Goal of the exercise:
Transcribe the listing verbatim, please, with images dropped.
---------------
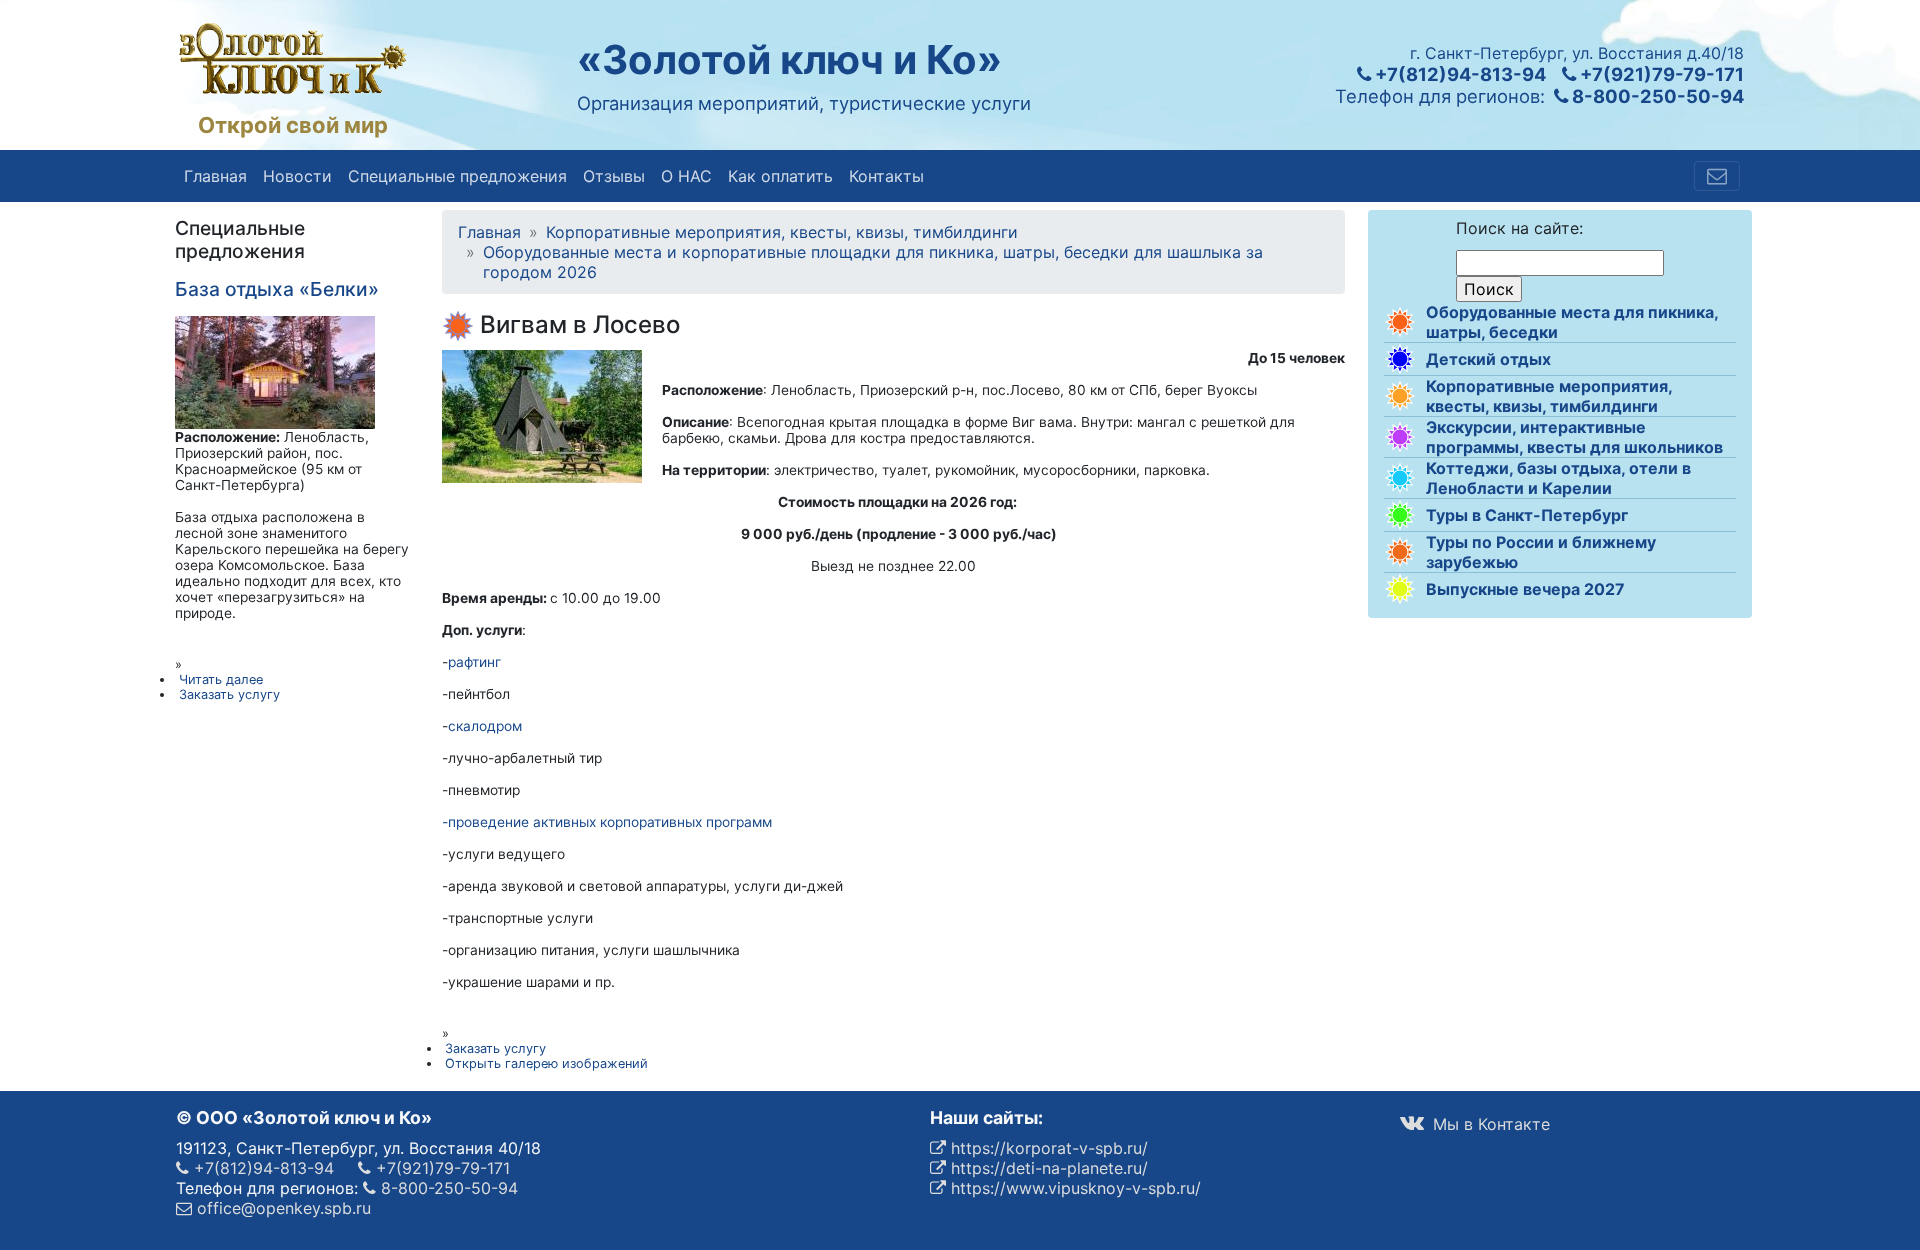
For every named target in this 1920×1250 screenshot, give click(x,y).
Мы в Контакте (1489, 1124)
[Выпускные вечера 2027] (1400, 589)
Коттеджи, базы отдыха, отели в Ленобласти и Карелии (1558, 478)
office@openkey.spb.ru (281, 1208)
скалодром (485, 726)
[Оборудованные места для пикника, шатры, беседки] (1400, 322)
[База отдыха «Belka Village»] (275, 371)
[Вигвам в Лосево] (542, 415)
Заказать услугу (495, 1048)
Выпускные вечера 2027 (1525, 589)
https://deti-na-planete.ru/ (1047, 1168)
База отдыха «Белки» (277, 289)
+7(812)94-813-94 (1458, 74)
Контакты (886, 176)
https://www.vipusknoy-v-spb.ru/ (1073, 1188)
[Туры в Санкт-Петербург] (1400, 515)
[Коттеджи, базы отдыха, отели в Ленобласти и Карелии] (1400, 478)
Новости (297, 176)
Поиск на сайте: (1519, 228)
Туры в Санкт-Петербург (1527, 515)
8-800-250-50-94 (1656, 96)
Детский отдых (1488, 359)
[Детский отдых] (1400, 359)
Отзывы (614, 176)
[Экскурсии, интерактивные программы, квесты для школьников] (1400, 437)
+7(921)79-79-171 (1660, 74)
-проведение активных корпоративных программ (607, 822)
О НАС (686, 176)
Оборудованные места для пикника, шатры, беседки (1572, 322)
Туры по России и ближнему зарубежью (1541, 552)
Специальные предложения (457, 176)
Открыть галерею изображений (546, 1063)
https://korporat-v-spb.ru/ (1047, 1148)
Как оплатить (780, 176)
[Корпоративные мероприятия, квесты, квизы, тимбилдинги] (1400, 396)
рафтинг (474, 662)
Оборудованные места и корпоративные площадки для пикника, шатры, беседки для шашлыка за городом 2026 (873, 262)
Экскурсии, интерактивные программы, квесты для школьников (1574, 437)
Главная (215, 176)
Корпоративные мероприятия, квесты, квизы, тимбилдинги (1549, 396)
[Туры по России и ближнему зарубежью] (1400, 552)
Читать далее (221, 679)
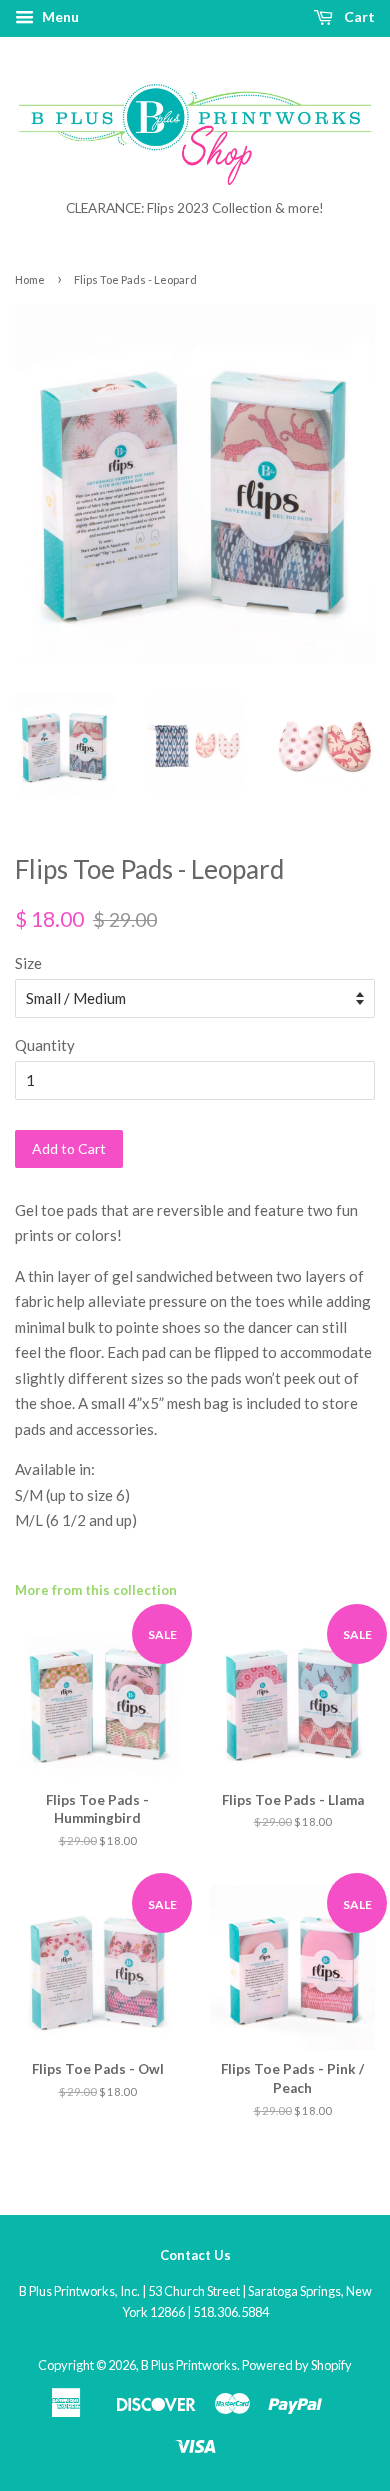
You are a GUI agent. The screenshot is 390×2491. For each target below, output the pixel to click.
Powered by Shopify (297, 2365)
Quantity (45, 1045)
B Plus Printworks (189, 2365)
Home (30, 279)
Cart (358, 16)
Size (28, 963)
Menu (59, 16)
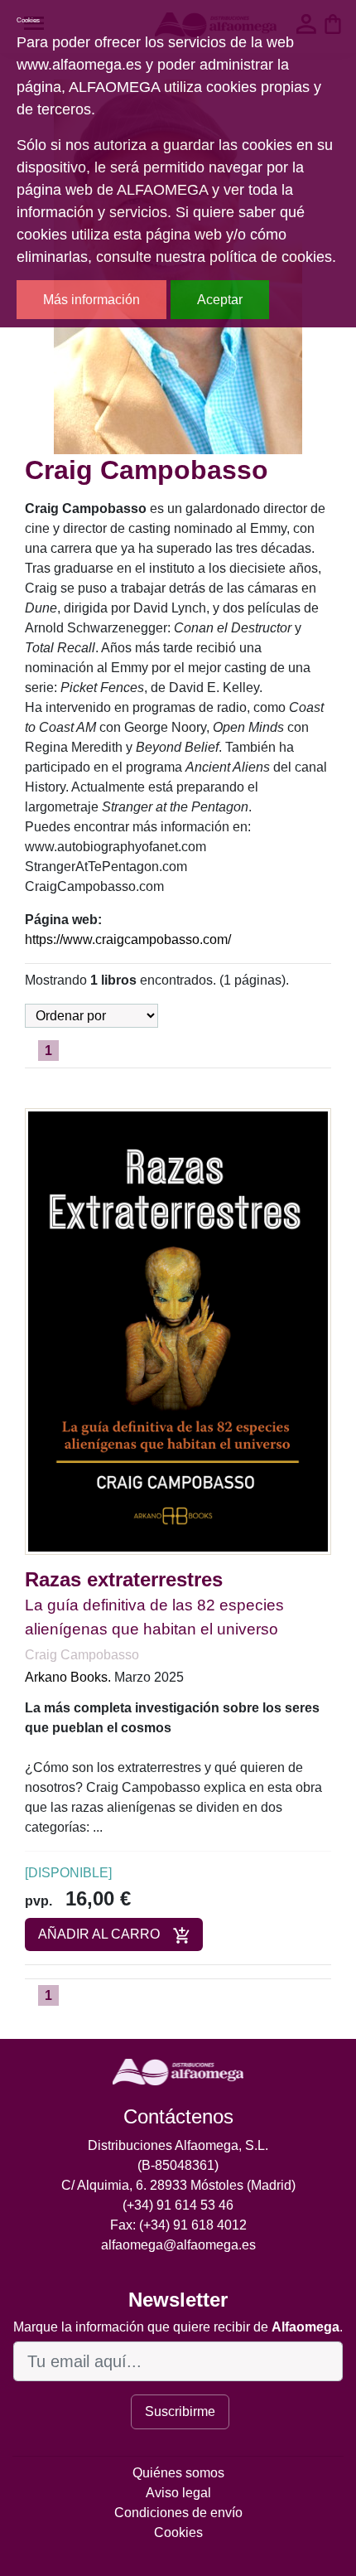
---------------
Written response:
For every named target in this 1920×1250 screenshot, give click(x,y).
Мы в Контакте (1489, 1124)
[Выпускные вечера 2027] (1400, 589)
Коттеджи, базы отдыха, отели в Ленобласти и Карелии (1558, 478)
office@openkey.spb.ru (281, 1208)
скалодром (485, 726)
[Оборудованные места для пикника, шатры, беседки] (1400, 322)
[База отдыха «Belka Village»] (275, 371)
[Вигвам в Лосево] (542, 415)
Заказать услугу (495, 1048)
Выпускные вечера 2027 (1525, 589)
https://deti-na-planete.ru/ (1047, 1168)
База отдыха «Белки» (277, 289)
+7(812)94-813-94 (1458, 74)
Контакты (886, 176)
https://www.vipusknoy-v-spb.ru/ (1073, 1188)
[Туры в Санкт-Петербург] (1400, 515)
[Коттеджи, базы отдыха, отели в Ленобласти и Карелии] (1400, 478)
Новости (297, 176)
Поиск на сайте: (1519, 228)
Туры в Санкт-Петербург (1527, 515)
8-800-250-50-94 (1656, 96)
Детский отдых (1488, 359)
[Детский отдых] (1400, 359)
Отзывы (614, 176)
[Экскурсии, интерактивные программы, квесты для школьников] (1400, 437)
+7(921)79-79-171 (1660, 74)
-проведение активных корпоративных программ (607, 822)
О НАС (686, 176)
Оборудованные места для пикника, шатры, беседки (1572, 322)
Туры по России и ближнему зарубежью (1541, 552)
Специальные предложения (457, 176)
Открыть галерею изображений (546, 1063)
https://korporat-v-spb.ru/ (1047, 1148)
Как оплатить (780, 176)
[Корпоративные мероприятия, квесты, квизы, тимбилдинги] (1400, 396)
рафтинг (474, 662)
Оборудованные места и корпоративные площадки для пикника, шатры, беседки для шашлыка за городом 2026 (873, 262)
Экскурсии, интерактивные программы, квесты для школьников (1574, 437)
Главная (215, 176)
Корпоративные мероприятия, квесты, квизы, тимбилдинги (1549, 396)
[Туры по России и ближнему зарубежью] (1400, 552)
Читать далее (221, 679)
You are a GUI agent. The screenshot is 390×2491. For each target below, output the pixel to click.
Powered by Shopify (297, 2365)
Quantity (45, 1045)
B Plus Printworks (189, 2365)
Home (30, 279)
Cart (358, 16)
Size (28, 963)
Menu (59, 16)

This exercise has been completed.